Et c'était reparti pour la galère. Alors que chacun c'était mis à parler de plus en plus fort afin de couvrir la voix des autres, la porte s'ouvrit sur un groupe de quatre personnes. À gauche se trouvait un homme grand, au long cheveux blonds réunis en une queue de cheval. Les mains dans les poches, Yumi avait déjà son air agacé. À droite se trouvait un homme un peu plus grand, portant des lunettes, aux cheveux bruns et courts. Il s'agissait de Jun'ichirô, un agent du C-3 qui était sûrement le plus "normal" de toute l'agence. Entre ces deux là se trouvait un garçon plus petit, aux cheveux noirs. Il avait un sourire en coin sur le visage et les yeux plissés. Son regard était comme compliqué... Difficile à comprendre. De toute façon, personne n'arrivait vraiment à comprendre Tsurugi. Enfin, devant eux, se trouvait Shûhei. Avec un visage qui hésitait entre la colère et le contrôle de lui-même, ses cheveux bruns retombaient devant ses yeux recouverts de ses lunettes.
-Vous avez fini vos petites chamailleries ?! clama ce dernier.
À ces paroles, tout le monde ce tût. Mahiru ne put s'empêcher d'être impressionné par son autorité. Enfin... Sa presque autorité quand on remarquait que Mikuni était en train de tranquillement coiffer Abelle en chantonnant. D'ailleurs, ce ne fut pas au goût de Shûhei.
-Mikuni ! Arrête ça, c'est une réunion sérieuse !
-Heiiin ? Qu'est-ce que tu as dit ?
-Lâches cette poupée !
Soudainement, le blond prit un air horrifié alors qu'il gardait sa poupée contre lui avec plus de force qu'auparavant.
-Oh mon dieu tu es jaloux ! Arrêtes de regarder ma petite Abelle comme ça !
-Je vais le... grogna le brun à lunettes.
-Hey, relax Shûhei, tu sais bien que Kuni aime bien plaisanter ! Au fait, ça fera ton salaire pour le conseil que je viens de te donner, ajouta Tsurugi.
-Tient, le chien de chasse du C-3 est toujours soumis à son maître ? fit soudainement Mikuni en lançant un regard mauvais au jeune homme, malgré son sourire.
-Kuni serait-il d'humeur joueuse aujourd'hui ?
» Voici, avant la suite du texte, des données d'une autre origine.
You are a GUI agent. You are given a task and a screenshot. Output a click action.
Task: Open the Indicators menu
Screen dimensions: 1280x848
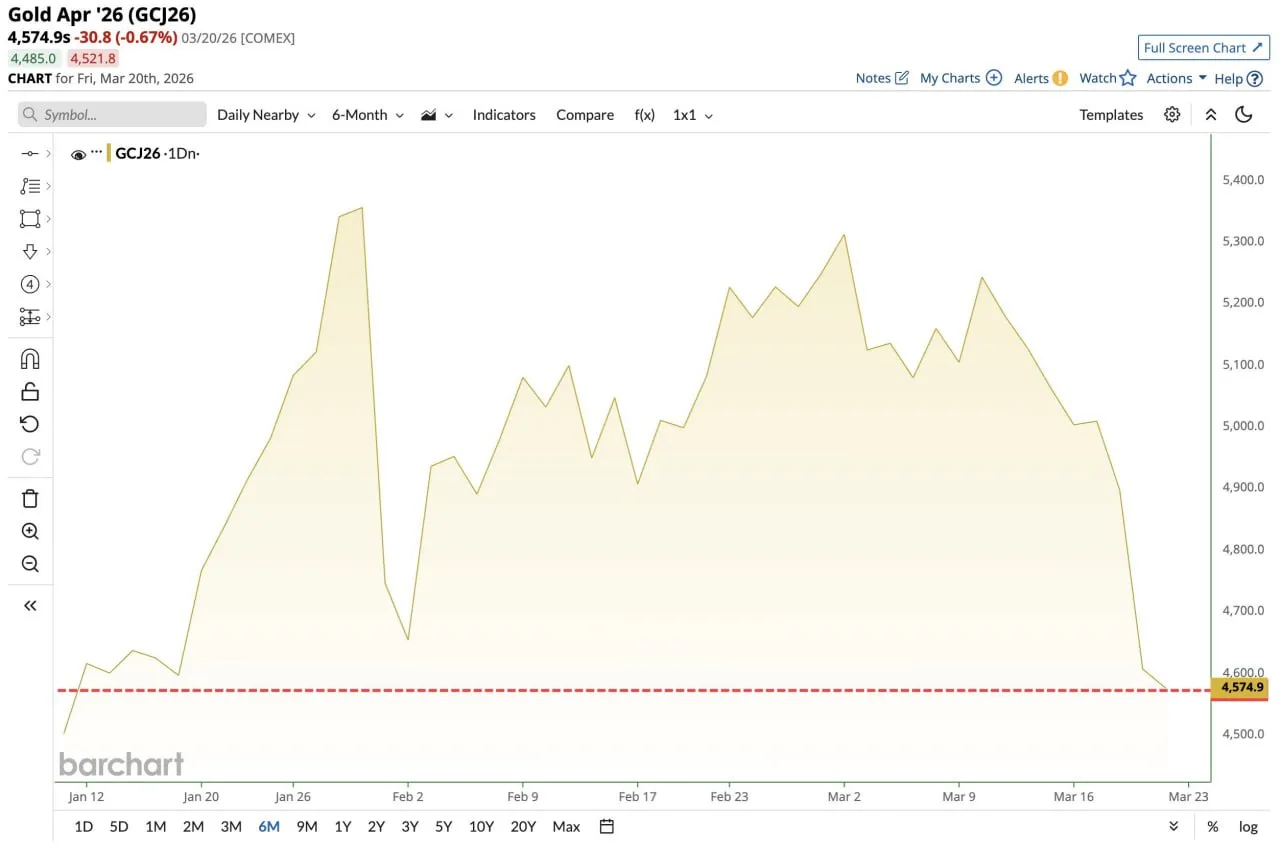tap(504, 115)
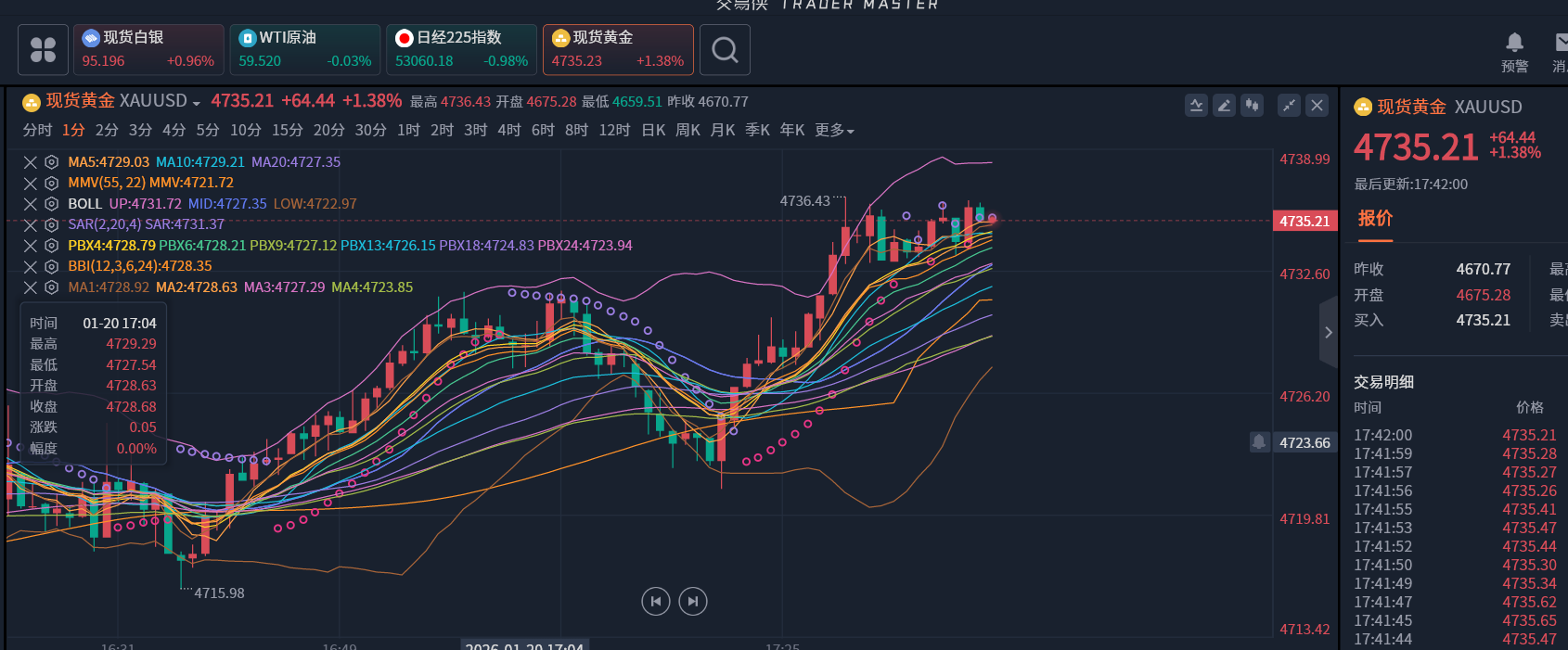Open the chart indicators icon
Viewport: 1568px width, 650px height.
1197,105
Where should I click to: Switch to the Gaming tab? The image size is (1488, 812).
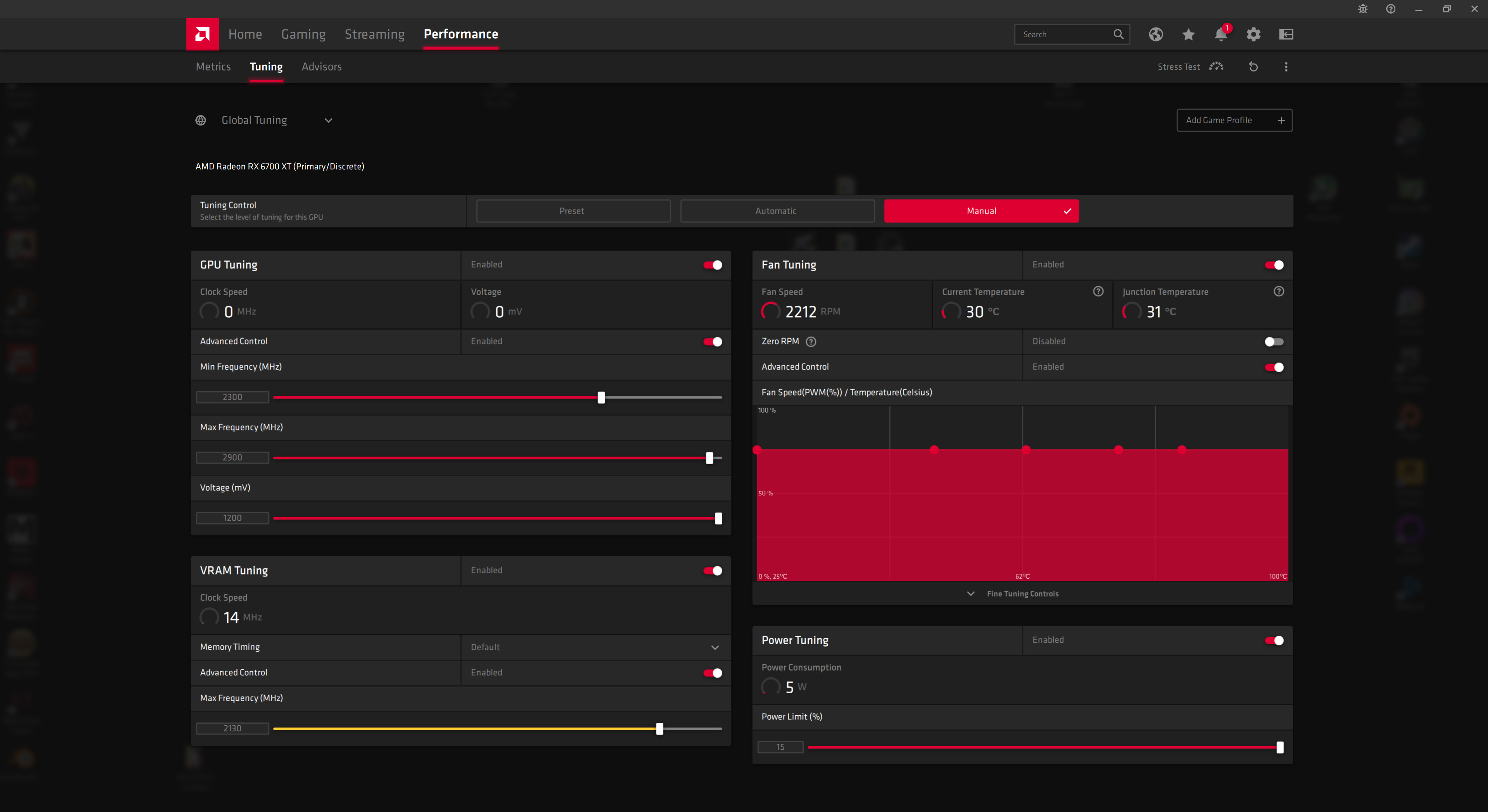pos(303,34)
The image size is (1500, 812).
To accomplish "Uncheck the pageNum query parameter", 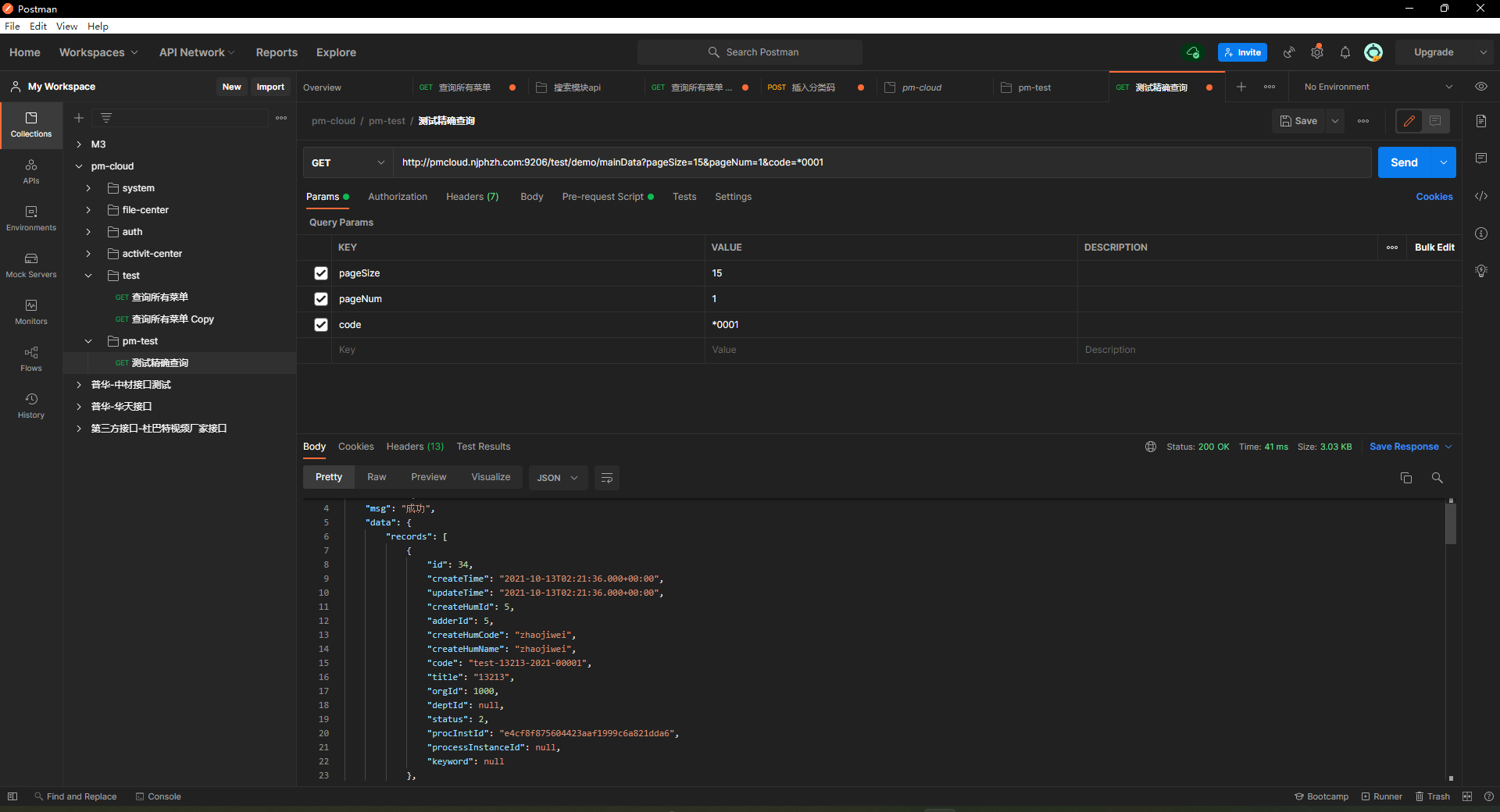I will click(321, 299).
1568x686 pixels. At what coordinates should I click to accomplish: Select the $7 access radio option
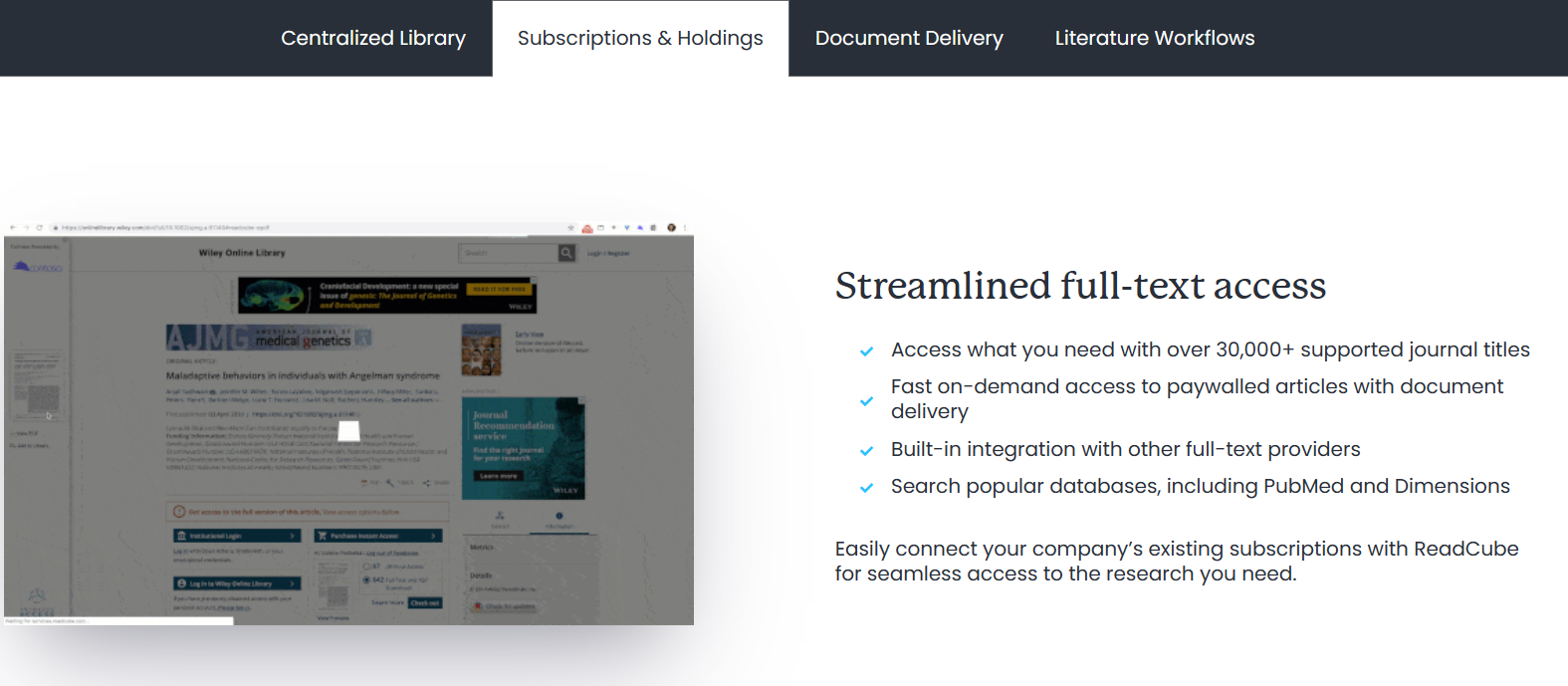[365, 567]
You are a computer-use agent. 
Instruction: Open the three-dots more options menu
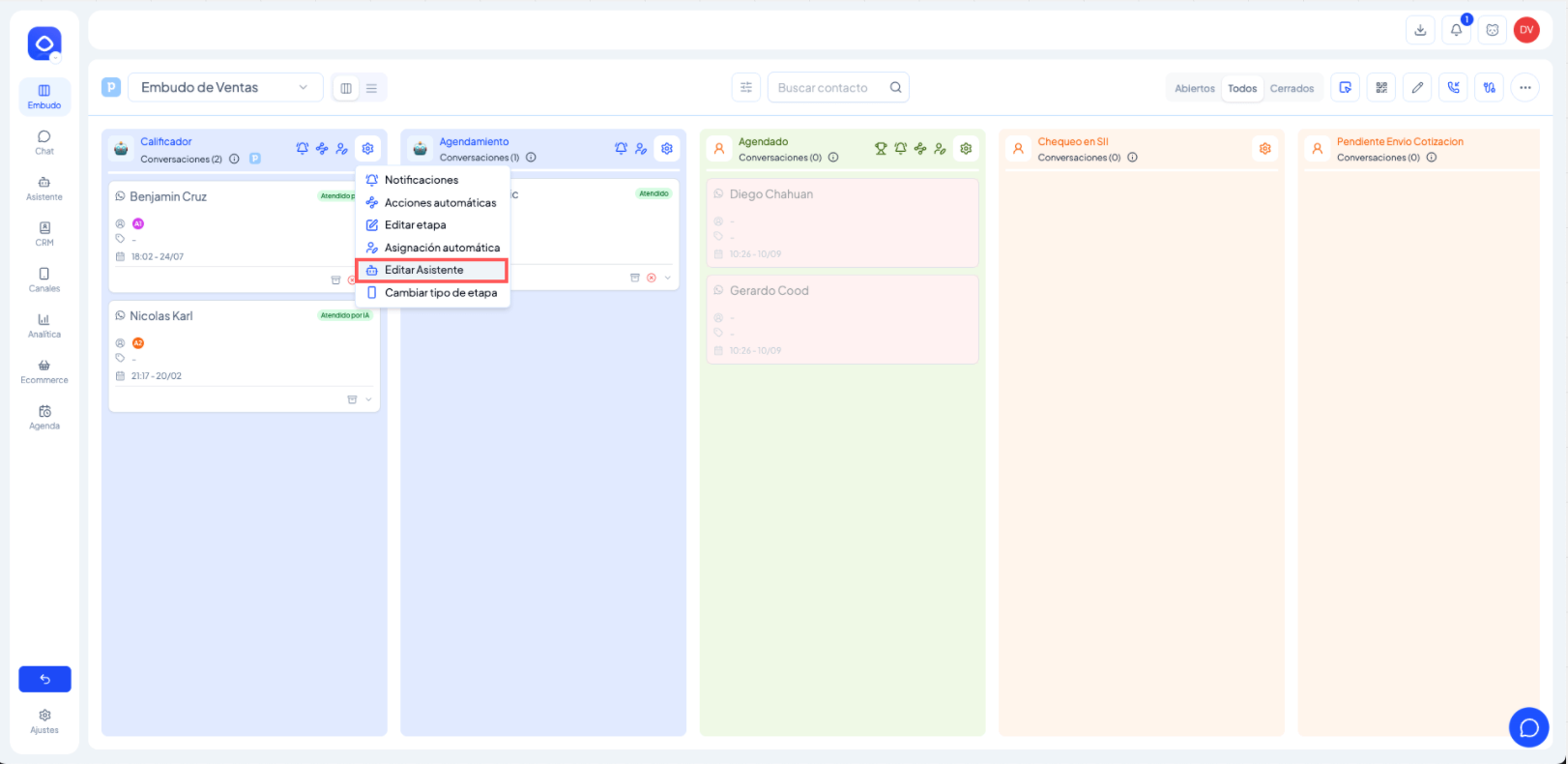tap(1524, 88)
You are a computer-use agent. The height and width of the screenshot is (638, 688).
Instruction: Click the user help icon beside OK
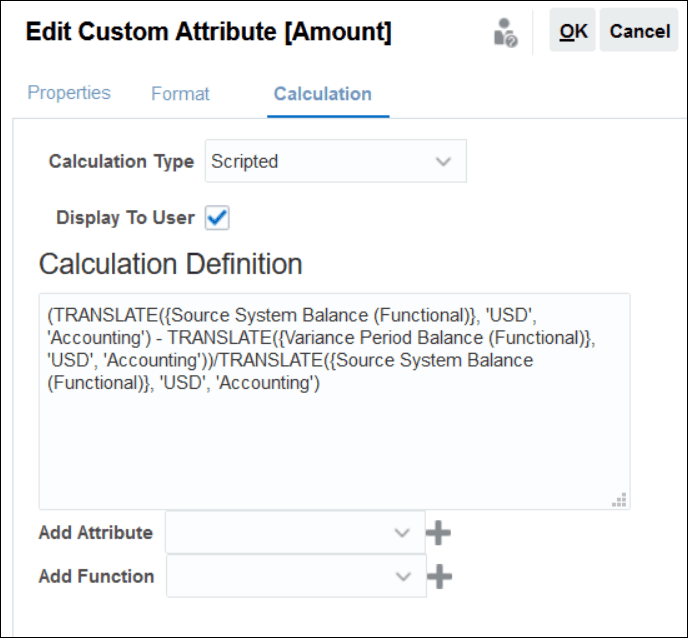point(506,35)
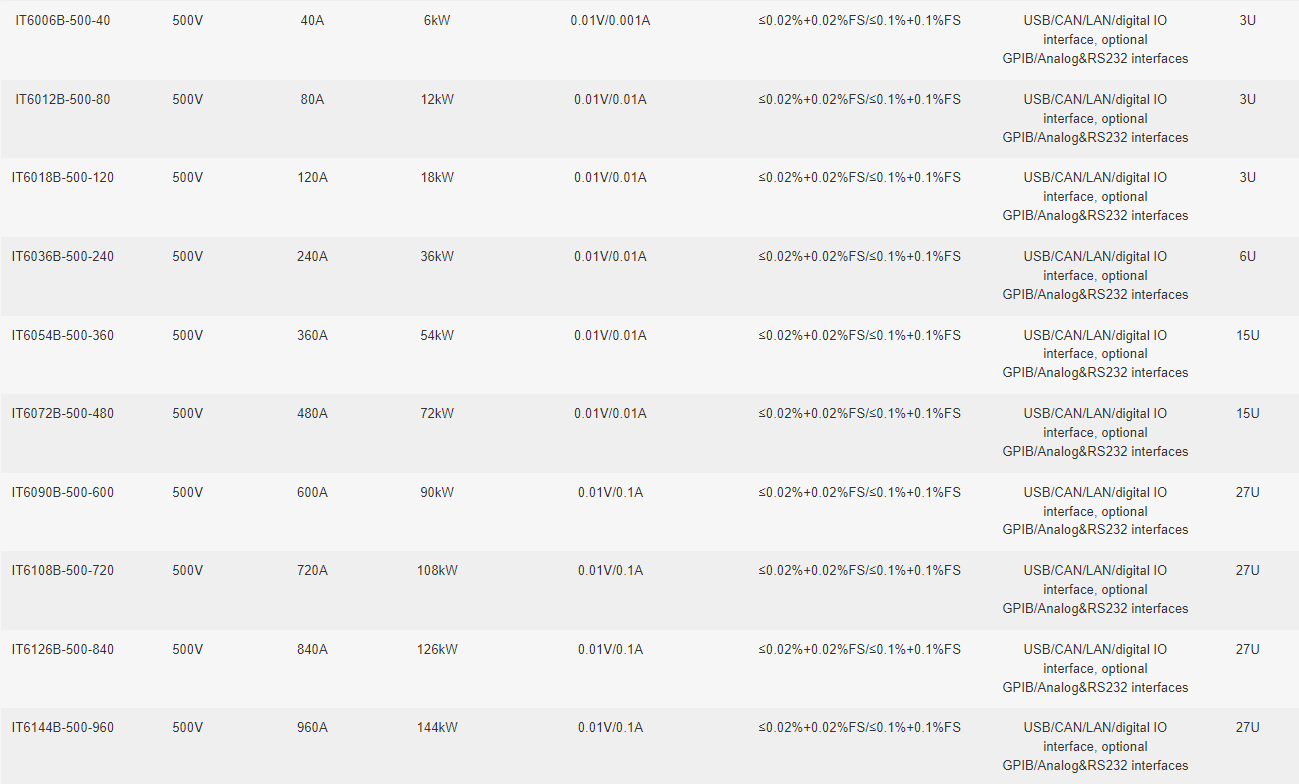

Alors que la situation commençait à tourner au vinaigre, Yumi donna une tape dans le dos de Tsurugi, ce qui eut pour effet de le calmer, tandis que les compagnons de Mikuni le réprimandèrent du regard. Le concerné se contenta de sourire, regardant ailleurs comme s'il n'y était pour rien. Par la suite, les quatre membres du C-3 s'assirent à la table et ce fut Shûhei qui prit la parole.
-Comme vous le savez par le servamp de l'orgueil...
-C'est Hugh Algernon troisième du nom pour toi ! s'exclama le vampire.
-P-par le servamp de l'orgueil... répéta Shûhei en essayant de ne pas faire attention, remontant ses lunettes sur son nez avec irritation.
-Mais-
Soudainement, Tetsu fourra sa main dans la bouche du petit, ce qui l'obligea à boire son sang. Alors que l'hémoglobine s'écoulait dans sa gorge, l'orgueil ne pipa mot.
-Donc je disais... Comme vous le savez, de nombreux enlèvements ont été recensés dans le lycée de Tsubaki. Nous avons étudié cela plus attentivement. Il semblerait que les enlèvements aient lieu à la sortie des cours. Ils ont commencé il y a exactement deux semaines.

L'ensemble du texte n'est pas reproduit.